As far as getting Ellie level I carry two planks cut to the length of the locker by the habitation door and four (2 lots of 2 different thicknesses) the length of the two back wheels. Also several bits of the thick plank cut into bits of about 6'' just in case. We have found that unless it is for a stay longer than 1 night most cases you will not need to bother levelling her.

Hope this helps!! Good choice of van by the way.


----------



## JockandRita

*Re: TAG*



Rapide561 said:


> Ferries - I have not grounded my Swift tag axle.


Nor we with our Hymer Tag.

We carry 3 heavy duty ramps only, and have never needed any other levelling aid in four years.

If the pitch feels soft underfoot, don't drive or reverse onto it. If you have no choice, keep the driving wheels on firm ground, especially FWD.

Just be aware, and you'll be fine.

Jock.


----------



## ob1

Most of the middle/larger sized Burstners have around 60% of overhang which is not ideal. However we have owned two, including a tag axle, and have never grounded boarding the ferries.


----------



## Patrick_Phillips

We have a 25ft double wheel LeVoyager and worried about its first ferry and grounding. Took Norfolk Line Dover-Dunkirk and were very pleased to find their ramps very much flatter than most, so no worries...
Patrick

PS. Have airide but forgot to pump it up 8O


----------



## 108777

Used to work on ro-ro's with stern doors and occasionaly when the door angle was bad we would bring the vehicles over at an angle as mentioned above, it certainly helped. There should be an officer on duty at the doors, who would see you over the hump if in doubt.

Mike


----------



## SanDel

Hi 
We have 821 for nearly two years now, and have used both P&O,Seafrance and have never grounded. With the inbuilt slope to the front getting level needs a bit of working at, just take your time and don't get worked up over it as we did at first.


----------



## 96299

SanDel said:


> Hi
> We have 821 for nearly two years now, and have used both P&O,Seafrance and have never grounded. With the inbuilt slope to the front getting level needs a bit of working at, just take your time and don't get worked up over it as we did at first.


Hi

Do you reckon motorhomes with large overhangs would be ok on ferries like the Calmac one's? I want to do Mull and Skye this year with our Burstner Argos and would really like an answer to this as I am about to book. Thanks.

steve


----------



## Bubblehead

Hi

just got back from our trip and had no problems with the ferry ramps. I did however remover the lower ends of the stabilising jacks which are held in place with an R pin as they were to lowest points. I also drove very slowly over the ends of the ramps as advised here.

Andy


----------



## snobbis

Bubblehead said:


> Hi
> 
> We take delivery of our new 821 this week and have booked to go to Europe in August.
> 
> Is there a risk of grounding out when driving on / off the ferry (Norfolk line) Has it happened to any owners?
> 
> I have looked at airride for the new van but most companies dont do it for tag vans or its £2000+
> 
> Are my fears ill founded?
> 
> Stupid question time
> 
> What is the best way to level a tag axle
> 
> Andy


Hi
Had problem advised to approach ramp at an angle which reduces angle of approach and reduces risk of grounding. Hope this helps
trick or treat


----------



## dghr272

7 year old thread resurrected, is this a record ?


----------



## HarleyDave

Easy mistake to make when you are new to the site and are itching to make your first post...

Cheers

Dave


----------



## 96299

Well, while we're at it.. we ground out with our Burstner 747 tag just last summer on the Calmac Corran ferry in Scotland. Said to the guy about the possibility of touching out, but he said we'll be fine - NOT. Even tried it at an angle but no joy I'm affraid. We had to go round the long way, but it was a beautiful drive and glad we done it.:smile2:

Steve


----------



## jiwawa

+1 for driving at an angle to the ramp. 

Don't understand the physics but it worked for us!


----------



## dghr272

JWW said:


> +1 for driving at an angle to the ramp.
> 
> Don't understand the physics but it worked for us!

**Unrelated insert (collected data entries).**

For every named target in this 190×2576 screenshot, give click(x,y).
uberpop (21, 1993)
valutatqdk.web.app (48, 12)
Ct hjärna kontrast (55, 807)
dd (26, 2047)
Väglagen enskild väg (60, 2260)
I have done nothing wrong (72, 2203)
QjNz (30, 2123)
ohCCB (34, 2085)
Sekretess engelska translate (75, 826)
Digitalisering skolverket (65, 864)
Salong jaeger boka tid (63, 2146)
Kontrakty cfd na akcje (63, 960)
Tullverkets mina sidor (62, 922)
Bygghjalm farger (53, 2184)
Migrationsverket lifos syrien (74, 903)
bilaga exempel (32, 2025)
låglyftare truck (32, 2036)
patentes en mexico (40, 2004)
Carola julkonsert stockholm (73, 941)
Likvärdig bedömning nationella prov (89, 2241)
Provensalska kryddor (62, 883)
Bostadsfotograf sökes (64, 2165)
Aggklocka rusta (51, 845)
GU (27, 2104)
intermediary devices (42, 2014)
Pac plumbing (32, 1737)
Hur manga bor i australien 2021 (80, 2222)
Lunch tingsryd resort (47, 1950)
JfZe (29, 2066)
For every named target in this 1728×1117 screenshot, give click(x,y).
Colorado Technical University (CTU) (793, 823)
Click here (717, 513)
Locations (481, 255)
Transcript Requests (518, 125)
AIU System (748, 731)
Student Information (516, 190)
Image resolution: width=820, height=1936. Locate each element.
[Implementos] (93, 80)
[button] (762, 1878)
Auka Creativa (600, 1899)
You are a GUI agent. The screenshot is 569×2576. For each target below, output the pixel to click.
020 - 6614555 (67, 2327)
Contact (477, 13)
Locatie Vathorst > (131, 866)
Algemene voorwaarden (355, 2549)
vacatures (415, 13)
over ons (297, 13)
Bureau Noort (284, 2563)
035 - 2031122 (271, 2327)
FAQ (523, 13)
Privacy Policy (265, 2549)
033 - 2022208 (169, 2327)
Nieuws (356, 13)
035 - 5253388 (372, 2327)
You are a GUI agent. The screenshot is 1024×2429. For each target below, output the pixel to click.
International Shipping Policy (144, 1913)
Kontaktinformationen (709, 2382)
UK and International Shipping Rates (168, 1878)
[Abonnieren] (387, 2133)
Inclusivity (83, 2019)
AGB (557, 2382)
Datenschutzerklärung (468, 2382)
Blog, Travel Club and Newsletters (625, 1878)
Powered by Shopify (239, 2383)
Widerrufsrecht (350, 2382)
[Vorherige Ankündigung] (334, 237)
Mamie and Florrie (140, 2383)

Same here Jean, last year at Cherbourg the ramp crew guy went mental when I disembarked at an angle, I just gave the Gallic shoulder shrug and smiled :grin2:


----------



## peribro

I don't know about all vans but mine has a steel box frame underneath at the back behind the rear axle and it's that frame (and sometime the towball) that takes the impact. I've grounded all over the place - campsites, petrol stations and even sharp turns on road inclines but to date no damage has been done to the van nor the steel frame. I keep thinking I ought to get some earplugs to block out the awful grating, grinding sound when it does happen!


----------



## mcpezza

This thread got me interested then I saw the original date. We changed to an 821 earlier this year and are off across the Channel this week.

We have air suspension so the back can be lifted if necessary but so far only the exhaust has grounded, on the road hump leaving Brownhills car park in Newark!

Mike


----------